Charlotte Test Screening

I haven’t had a chance to post about the screening (which was over two weeks ago) because I have been so focused on editing the film. When you are able to watch people watching a film it tells you so much about the rhythm of the film and what is working and what is not working. The comments afterward can be helpful as well, but you can’t put as much stock into them as you would think. Often people want your film to be something other than what you want it to be, which can be hard to recognize. In my case there were people who wanted the film to be White Nights or La Danse. People will hate a film no matter what so you can’t let the hateful stuff get to you. There are people out there who think Casablanca is a worthless film and that Alfred Hitchcock is a hack. Some people just “like” different things and it takes a lot of practice to be able to let go of your opinions and judge something for what it is.
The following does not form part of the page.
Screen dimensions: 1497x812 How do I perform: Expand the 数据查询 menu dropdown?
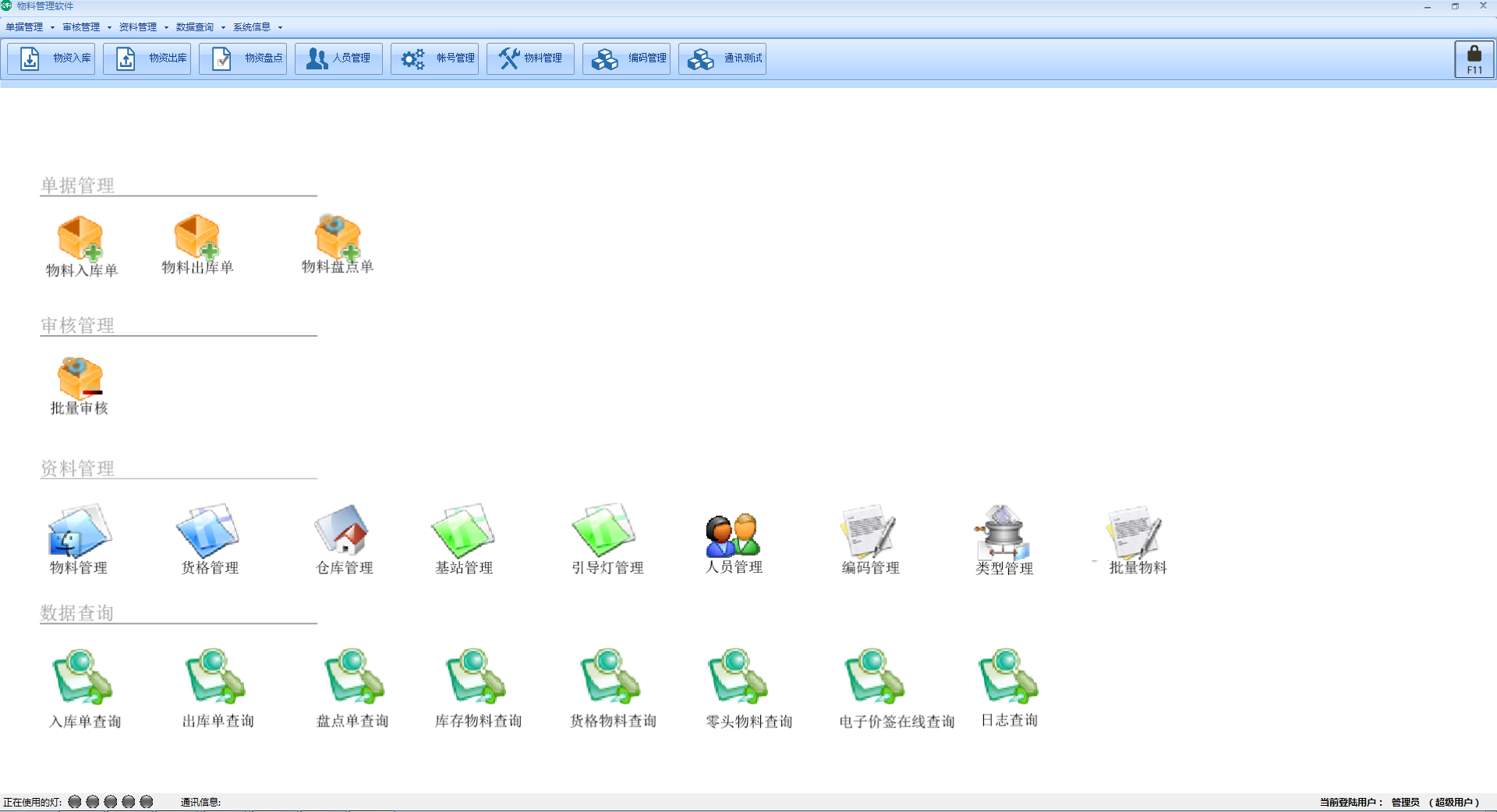click(x=200, y=27)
Along this train of thought I used to think you should disregard the hateful comments, but also the comments from people who unconditionally love the film also can’t be given too much weight. I focused a lot of time on the people in the middle who are more apt to give constructive criticism; what they didn’t like or things that felt too long, but it was balanced with things they did like. This week I realized that it actually is more important to consider the people who adored the film even if they are overlooking some mistakes or that it is a little too long (I recognized the problems by watching everyone watch the film anyway). My second year of undergrad at the University of Colorado Titanic was released. Film production classes are usually dominated by men and they were not that appreciative of the film. I liked the film, but could identify its many faults. One day in class my professor, Jerry Aronson, cut off a discussion where we were negatively dissecting the film by saying that regardless of its faults people are going in droves to see the film and they are not just seeing it once, but ten times. He continued that being able to touch people in that way is extraordinary and the film needed to be given its due credit for that reason.

I have been thinking about that comment this week and going back and thinking about the people who really loved my film and didn’t want me to change a thing. It is pretty amazing that there are people out there who watched something that I made and took the time to write down that they loved it and I shouldn’t change a thing. So along that line I think the screening was successful.